- [Task to complete]:
Every line of the records below from the line with "プライバシーポリシー (934, 1792)" up to and including the line with "Electric Heating (142, 1149)" must be reproduced exactly, and no line outside that range.

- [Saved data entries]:

== Segment start ==

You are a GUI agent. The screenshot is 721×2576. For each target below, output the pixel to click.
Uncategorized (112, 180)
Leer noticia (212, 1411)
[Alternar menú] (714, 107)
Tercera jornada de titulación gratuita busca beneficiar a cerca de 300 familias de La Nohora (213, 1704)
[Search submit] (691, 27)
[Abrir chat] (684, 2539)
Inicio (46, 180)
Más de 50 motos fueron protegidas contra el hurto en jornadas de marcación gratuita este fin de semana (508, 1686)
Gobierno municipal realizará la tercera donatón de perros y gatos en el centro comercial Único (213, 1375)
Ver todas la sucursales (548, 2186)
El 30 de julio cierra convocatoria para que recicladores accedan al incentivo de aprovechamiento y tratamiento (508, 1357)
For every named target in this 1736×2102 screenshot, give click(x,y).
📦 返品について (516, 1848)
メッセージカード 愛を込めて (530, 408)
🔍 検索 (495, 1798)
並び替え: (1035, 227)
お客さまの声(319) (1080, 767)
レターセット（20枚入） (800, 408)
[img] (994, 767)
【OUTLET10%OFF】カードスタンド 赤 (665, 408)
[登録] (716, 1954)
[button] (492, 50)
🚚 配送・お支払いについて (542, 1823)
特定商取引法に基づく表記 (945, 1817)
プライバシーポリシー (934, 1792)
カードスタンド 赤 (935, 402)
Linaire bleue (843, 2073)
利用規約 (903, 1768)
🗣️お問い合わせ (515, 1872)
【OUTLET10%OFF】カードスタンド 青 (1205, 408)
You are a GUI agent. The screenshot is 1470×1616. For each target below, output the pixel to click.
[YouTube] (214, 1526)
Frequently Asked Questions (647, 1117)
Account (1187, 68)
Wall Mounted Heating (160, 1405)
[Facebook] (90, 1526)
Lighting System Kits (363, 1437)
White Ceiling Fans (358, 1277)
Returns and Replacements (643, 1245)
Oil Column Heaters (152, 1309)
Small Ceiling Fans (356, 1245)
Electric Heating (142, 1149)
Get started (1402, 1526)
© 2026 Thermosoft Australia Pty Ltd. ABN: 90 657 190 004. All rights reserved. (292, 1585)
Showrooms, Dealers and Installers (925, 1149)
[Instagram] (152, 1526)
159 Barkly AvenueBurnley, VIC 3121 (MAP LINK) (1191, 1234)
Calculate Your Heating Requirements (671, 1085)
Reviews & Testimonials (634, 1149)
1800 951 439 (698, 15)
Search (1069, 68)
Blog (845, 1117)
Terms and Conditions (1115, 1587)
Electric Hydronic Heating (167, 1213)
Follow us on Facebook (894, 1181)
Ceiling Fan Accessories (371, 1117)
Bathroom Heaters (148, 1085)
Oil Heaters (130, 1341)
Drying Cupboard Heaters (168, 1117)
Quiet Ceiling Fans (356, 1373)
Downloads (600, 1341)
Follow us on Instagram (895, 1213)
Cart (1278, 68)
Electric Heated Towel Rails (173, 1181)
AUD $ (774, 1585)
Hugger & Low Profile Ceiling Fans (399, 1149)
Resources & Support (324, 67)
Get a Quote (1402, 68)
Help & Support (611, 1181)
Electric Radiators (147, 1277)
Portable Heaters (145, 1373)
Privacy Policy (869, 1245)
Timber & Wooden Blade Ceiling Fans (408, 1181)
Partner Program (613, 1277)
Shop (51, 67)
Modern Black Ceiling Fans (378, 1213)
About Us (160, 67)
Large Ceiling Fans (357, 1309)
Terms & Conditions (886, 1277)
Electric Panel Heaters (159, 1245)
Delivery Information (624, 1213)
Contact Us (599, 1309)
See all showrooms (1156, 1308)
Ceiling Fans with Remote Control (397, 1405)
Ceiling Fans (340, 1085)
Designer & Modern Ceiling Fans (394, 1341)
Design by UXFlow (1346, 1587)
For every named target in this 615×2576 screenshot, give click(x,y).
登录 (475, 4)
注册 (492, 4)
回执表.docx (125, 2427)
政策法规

== Segment end ==

- [Written response]:
プライバシーポリシー (934, 1792)
カードスタンド 赤 (935, 402)
Linaire bleue (843, 2073)
利用規約 (903, 1768)
🗣️お問い合わせ (515, 1872)
【OUTLET10%OFF】カードスタンド 青 (1205, 408)
You are a GUI agent. The screenshot is 1470×1616. For each target below, output the pixel to click.
[YouTube] (214, 1526)
Frequently Asked Questions (647, 1117)
Account (1187, 68)
Wall Mounted Heating (160, 1405)
[Facebook] (90, 1526)
Lighting System Kits (363, 1437)
White Ceiling Fans (358, 1277)
Returns and Replacements (643, 1245)
Oil Column Heaters (152, 1309)
Small Ceiling Fans (356, 1245)
Electric Heating (142, 1149)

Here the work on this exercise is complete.